The first row's largest and smallest values are 9 and 1, and their difference 
is 8.
The second row's largest and smallest values are 7 and 3, and their difference
is 4.
The third row's difference is 6.
In this example, the spreadsheet's checksum would be 8 + 4 + 6 = 18.

When solving a puzzle (or building a function), it’s often easiest to consider the simplest case first. But sometimes, you just feel like diving directly into the mud, which is how I felt the first time around. I saved the puzzle input to a txt file in Notepad, opened it in Excel to save it to a csv, and then read it into R using read.csv. That’s a heck of a lot of manual steps! I realize now that R is smart enough to understand how txt files are delimitted (see help for read.table), and that it’s way easier to test code on a simple example that you know the answer to, rather than debugging by testing it on a giant monster.

So, to do it the “proper” way, we start with code that works on a simple example:

data <- rbind(c(5, 1, 9, 5),
              c(7, 5, 3, NA),
              c(2, 4, 6, 8))

diff_vec <- NULL
for(i in 1:nrow(data)){
    diff <- max(data[i,]) - min(data[i,])
    diff_vec <- c(diff_vec, diff)
}

checksum <- sum(diff_vec)

When processing speed isn’t a problem, I default to for-loops because they jive well with my thought process (some later Advent of Code challenges will have some examples in which you want to avoid use of for-loops as much as possible). In the code chunk above, I initialized diff_vec to save the difference of each row. I then went row by row (from 1 to the number of rows in data) to calculate the difference. In the end, I summed all the differences that I’d saved in diff_vec.

Once you get the simple data working, all you have to do is replace data with the more complicated puzzle input.

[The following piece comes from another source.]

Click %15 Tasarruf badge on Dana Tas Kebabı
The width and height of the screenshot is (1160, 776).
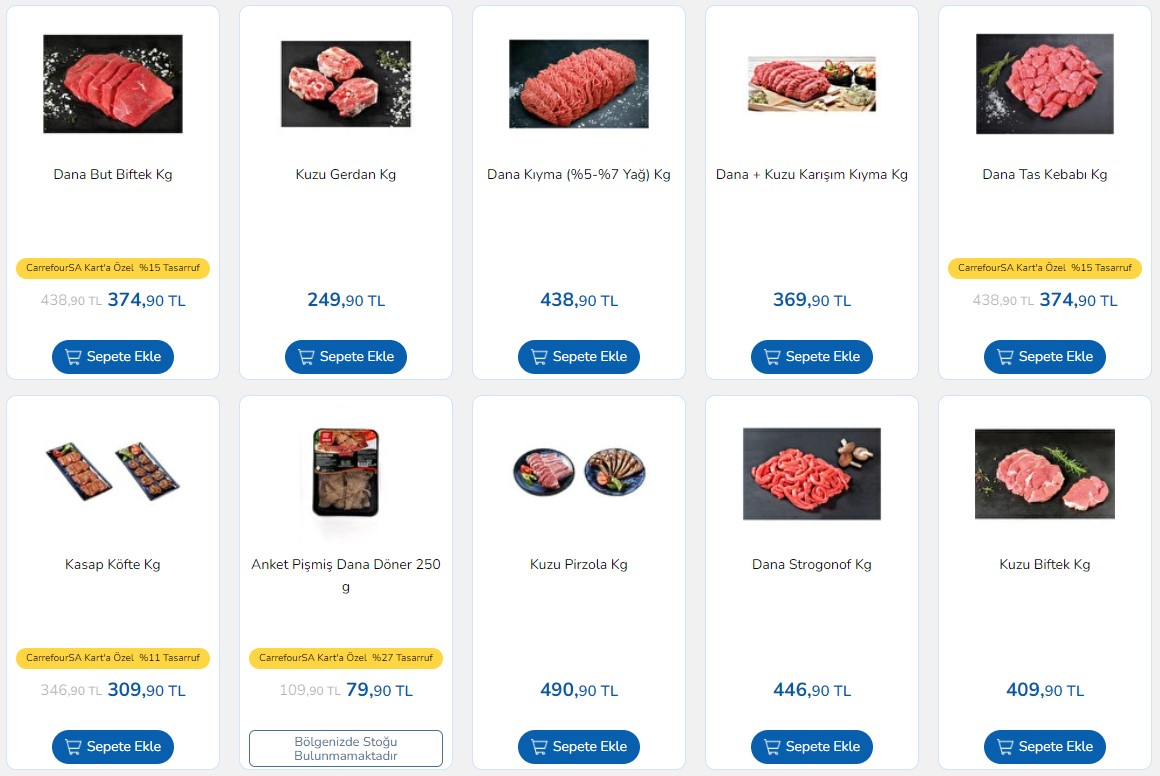(1045, 268)
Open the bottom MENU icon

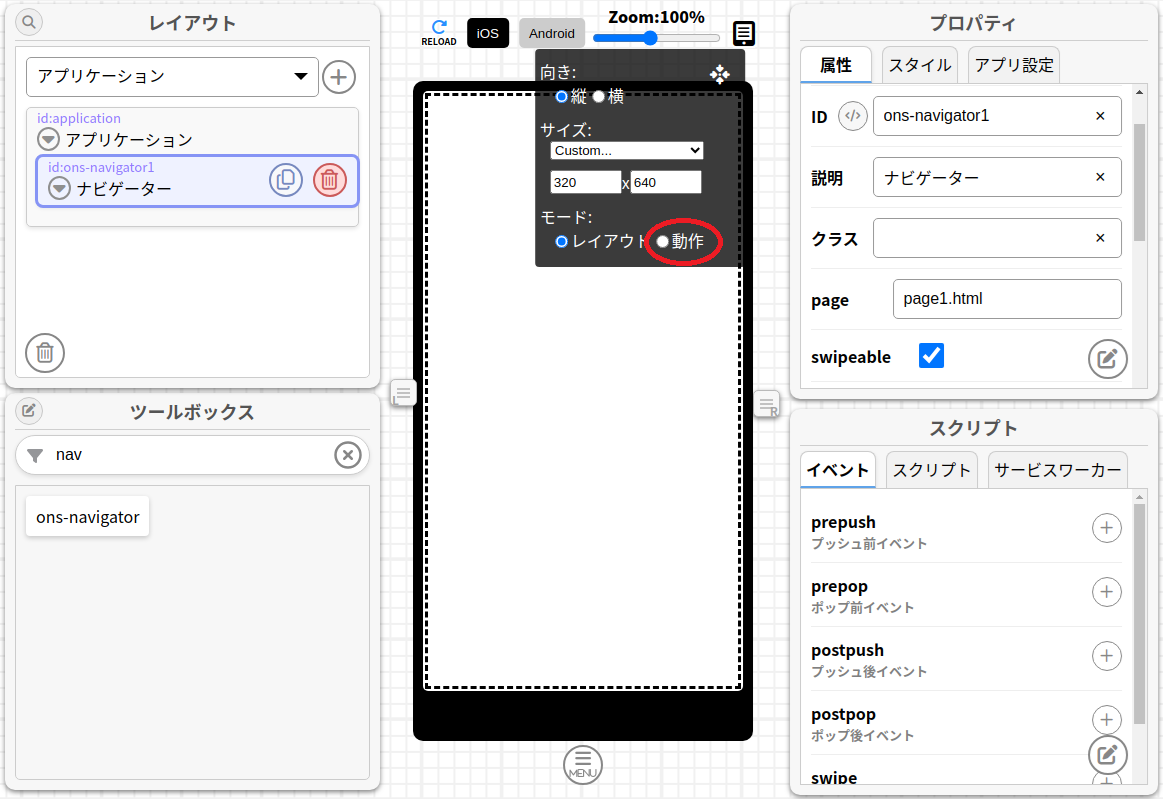[x=583, y=765]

Note: efficient coders would prefer to–at minimum–initialize diff_vec as vector(length = nrow(data)) and then fill in each slot diff_vec[i] as I calculate it. An analogy: you need an office mail organizer with enough spots for each professor in the department to have their own slot. Rather than building a new slot each time a professor gets mail for the first time, you can buy a giant mail organizer and assign each professor a slot as you go.

2.2 Part II

Oh no! It says that the program seems a little worried. :worried:

It sounds like the goal is to find the only two numbers in each row where one evenly
divides the other - that is, where the result of the division operation is a whole
number. They would like you to find those numbers on each line, divide them, and add up
each line's result.

For example, given the following spreadsheet:

5 9 2 8
9 4 7 3
3 8 6 5
In the first row, the only two numbers that evenly divide are 8 and 2; the result of
this division is 4.
In the second row, the two numbers are 9 and 3; the result is 3.
In the third row, the result is 2.
In this example, the sum of the results would be 4 + 3 + 2 = 9.

What is the sum of each row's result in your puzzle input?

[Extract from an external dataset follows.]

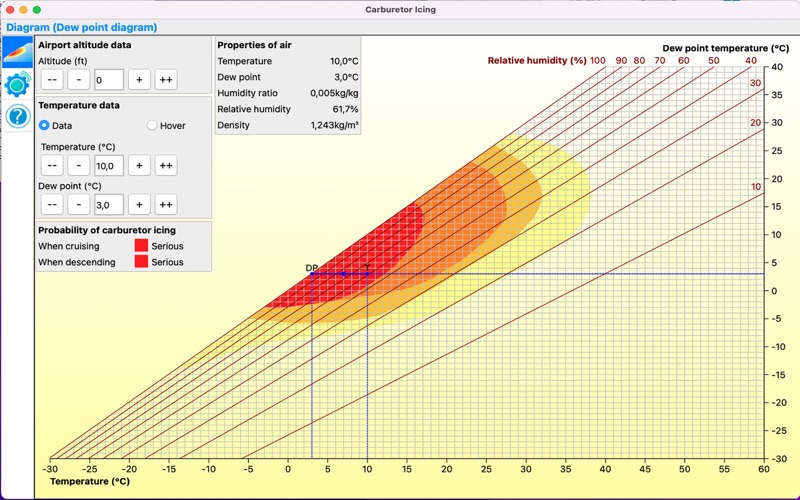Click the DP marker on the diagram

click(312, 274)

Let’s break it down a little:

• like before, we want a value for each row
• like before, we only care about two numbers in each row
• UNlike before, we’re doing some division…

Disclaimer: Coding is fun because there are often lots of ways of doing the same thing! For these challenges, most of the code is based on whatever pops into my head first.

So, how might we check for evenly dividing numbers? The %% operator fits the bill! It calculates the remainder of one number divided by another. Here are some examples:

5 %% 2

## [1] 1

4 %% 2

## [1] 0

11 %% 3

## [1] 2

Now to apply it to our example, let’s take a simple vector, v. If we divide v by the first number in the vector (v[1] or “5”), the remainder is only zero when it is divided by itself. When v is divided by “2” (v[3]), on the other hand, the remainder for both 2 and 8 is zero.

v <- c(5, 9, 2, 8)
v %% v[1]

## [1] 0 4 2 3

v %% v[3]

## [1] 1 1 0 0

Thus, the element of the vector that produces two zeroes when v %% v[i] must be the smaller of the two evenly divisible numbers. Let’s write up a function that can identify these numbers and then divide them.

even_div <- function(numbers) {
    for(i in 1:length(numbers)){ 
        n_remainder <- numbers %% numbers[i]
        
        #if the # of zeroes is two...
        if(sum(n_remainder == 0) == 2){ 
            
            #define position of the big and small number to divide evenly
            positions <- which(n_remainder == 0)
            pos_small <- i
            pos_big <- positions[which(positions != i)]
        }
    }
    numbers[pos_big]/numbers[pos_small]
}

Now that we have the function, we can apply it to all rows, and then sum it up! Challenge completed.

data <- rbind(c(5, 2, 9, 8),
              c(9, 4, 7, 3),
              c(3, 8, 6, 5))

quotients <- apply(data, 1, even_div)
sum(quotients)

## [1] 9